Buerling was killed in company with a former USAAC pilot and West Point graduate, when the 
engine of their Canadian built Noordyn "Norseman" failed just after take off - the pilot turned
down wind to approach and land on the Rome airport, and the aircraft stalled and crashed - my
opinion was that Buerling, an excellent pilot with lots of single engine time, was not flying the
aircraft when it crashed. LTCOL David Eschel IDF (Ret) a publisher in Israel, also has undertaken
a lot of research of the career of our greatest World War II ace. In Israel, George Buerling is considered
a substantial hero (which he, of course was). MacLeod


----------



## jmacleod (24 May 2005)

Correction: The Ottawa based Canadian author of the book about S/L George Buerling RAF(RCAF)
is Mr. Brian Nolan, not as shown in my last Post. Author Nolan also wrote the "Champaign Navy"
and co-authored a book about the Canadian Airborne Regiment in Somalia. MacLeod


----------



## pronto (24 May 2005)

OK - even though not Canadian, anyone here remember Douglas Bader? Subject of Paul Brickhill's book... Now THERE was a man who would not give up - even though he didn't have a leg to stand on (Pun Intended)... I was actually luck enough to meet him once.
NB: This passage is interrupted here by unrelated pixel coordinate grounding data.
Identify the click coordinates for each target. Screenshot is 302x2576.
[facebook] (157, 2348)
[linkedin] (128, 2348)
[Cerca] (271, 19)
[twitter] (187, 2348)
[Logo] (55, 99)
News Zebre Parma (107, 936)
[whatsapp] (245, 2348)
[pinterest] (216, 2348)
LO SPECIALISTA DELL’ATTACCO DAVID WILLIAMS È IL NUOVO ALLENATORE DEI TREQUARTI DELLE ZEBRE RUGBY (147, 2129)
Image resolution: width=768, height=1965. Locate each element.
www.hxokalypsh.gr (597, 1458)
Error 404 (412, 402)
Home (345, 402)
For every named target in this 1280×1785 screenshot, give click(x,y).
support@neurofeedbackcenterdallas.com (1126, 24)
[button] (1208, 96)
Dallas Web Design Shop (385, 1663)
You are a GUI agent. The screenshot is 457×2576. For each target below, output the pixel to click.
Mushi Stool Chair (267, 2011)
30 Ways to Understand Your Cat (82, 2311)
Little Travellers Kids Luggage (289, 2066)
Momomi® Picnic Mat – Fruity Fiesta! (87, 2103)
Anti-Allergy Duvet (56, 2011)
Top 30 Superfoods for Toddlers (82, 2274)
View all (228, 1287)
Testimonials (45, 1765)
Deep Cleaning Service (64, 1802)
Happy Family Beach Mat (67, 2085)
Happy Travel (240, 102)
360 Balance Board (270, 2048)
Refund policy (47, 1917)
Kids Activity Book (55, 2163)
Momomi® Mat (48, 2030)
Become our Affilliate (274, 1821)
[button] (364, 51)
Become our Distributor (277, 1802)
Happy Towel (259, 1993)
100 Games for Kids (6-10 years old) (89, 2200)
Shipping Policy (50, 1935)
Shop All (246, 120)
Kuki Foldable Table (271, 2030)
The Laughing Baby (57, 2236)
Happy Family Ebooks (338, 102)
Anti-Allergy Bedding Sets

The stories of the legs being parachuted to him in Stalag were hilarious


----------



## jmacleod (24 May 2005)

Group Captain Sir Douglas Bader,OBE,DSO*DFC* was the famous "Legless Ace" of the RAF during
the Battle of Britain. Author Paul Brickhill wrote an excellent book about him, "Reach For The Sky"
which was made into a film starring Kenneth More as G/C Bader. The best book about Sir Douglas
Bader was written by fellow RAF fighter pilot, Laddie Lucas (his brother-in-law). After the War Sir
Douglas rejoined Shell Aviation Services, until his retirement. In 1974-75, the Royal International Air
Tattoo sponsored by the RAF Benevolent Fund commenced at RAF Greenham Common, under the
direction of the late Paul A. Bowen, and his associate, Tim Prince. The first Chairman of the RIAT
was Sir Douglas Bader, until his death. In his honor, the RIAT created the RIAT Flying Scholarships
for the Disabled. Paul Bowen and I were close personal friends for decades. The format for the
Shearwater International Air Show was based on the RIAT and the Abbotsford International Air Show.
We wrote a highly detailed business plan to bring the "Bader Scholarships" to Canada, but despite
support from senior cabinet Ministers, Ottawa and Moncton based bureaucrats destroyed the concept
for Canada. The "Bader Scholarships" are now available at the University of Western Michigan, Kalamazoo
Michigan - the program should have come to Canada, because the RAF pilots which Bader commanded
were in fact all Canadians serving in the RAF. The business plan remains valid, and I think we will
resubmit it. For details about the "Bader Scholarships" go to the RIAT 2005 Site. Incidently, the
book by G/C Laddie Lucus is "Flying Colors" - Bader was a truly remarkable man, and a great hero
of the Royal Air Force. MacLeod


----------